[BEGIN DATA LINES]

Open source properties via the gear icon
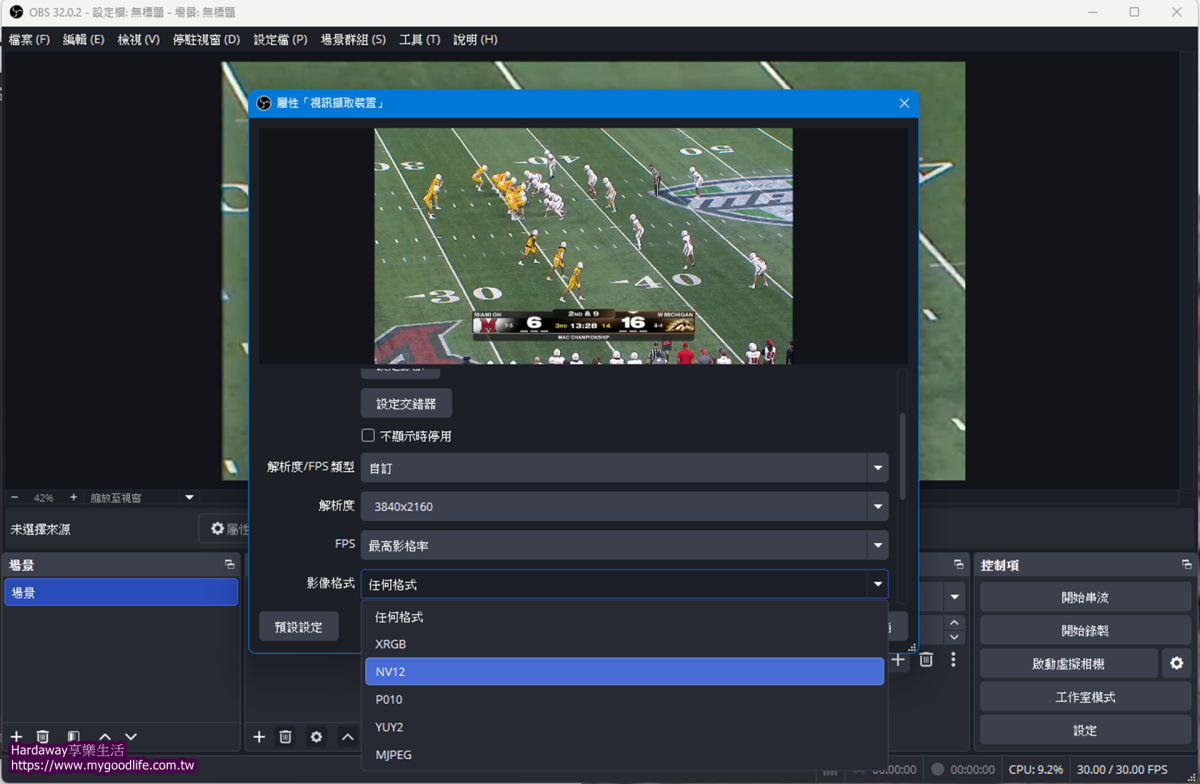The image size is (1200, 784). 316,737
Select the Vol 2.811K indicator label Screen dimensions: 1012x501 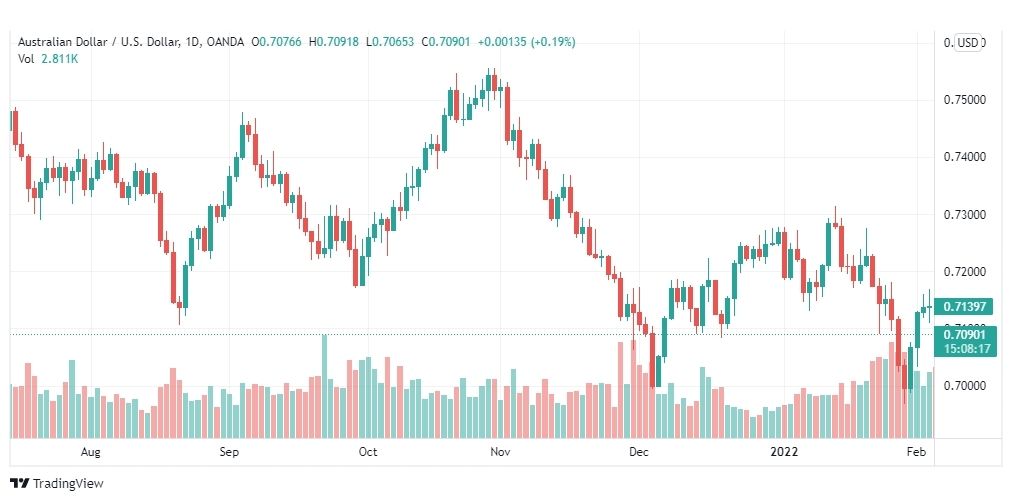pyautogui.click(x=48, y=59)
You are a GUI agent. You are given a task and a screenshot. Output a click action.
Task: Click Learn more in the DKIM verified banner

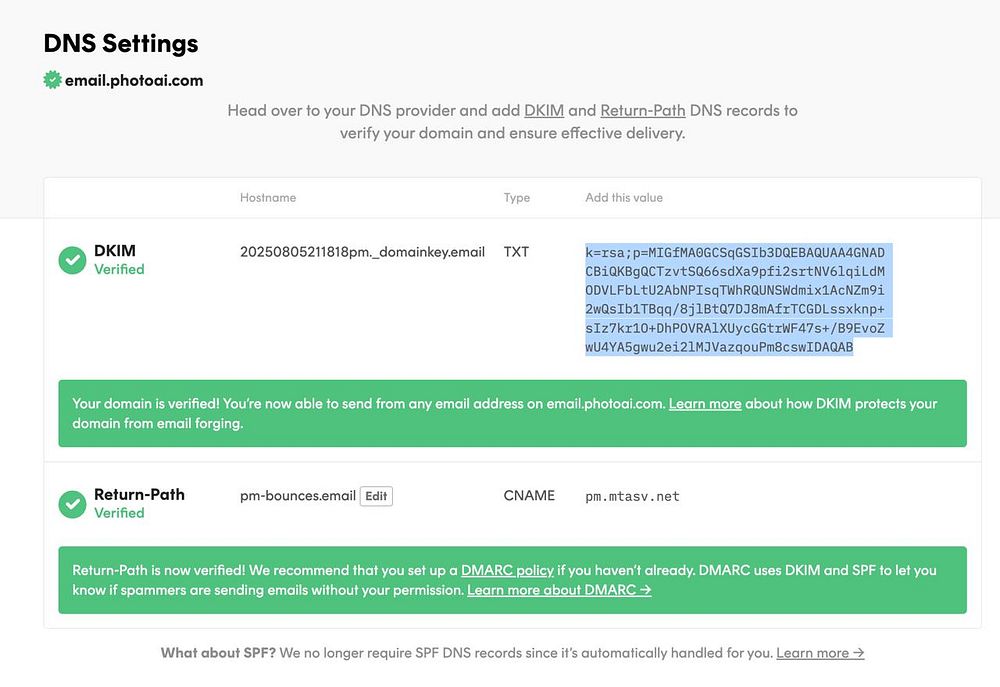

[END DATA LINES]

— AIM —
Rewrite the items as a JSON list of strings, one string per line. Start at the line containing "You are a GUI" and go through the end of the items, leaving out blank lines and pictures.

— FINISHED EXERCISE —
[
  "You are a GUI agent. You are given a task and a screenshot. Output a click action.",
  "Task: Click Learn more in the DKIM verified banner"
]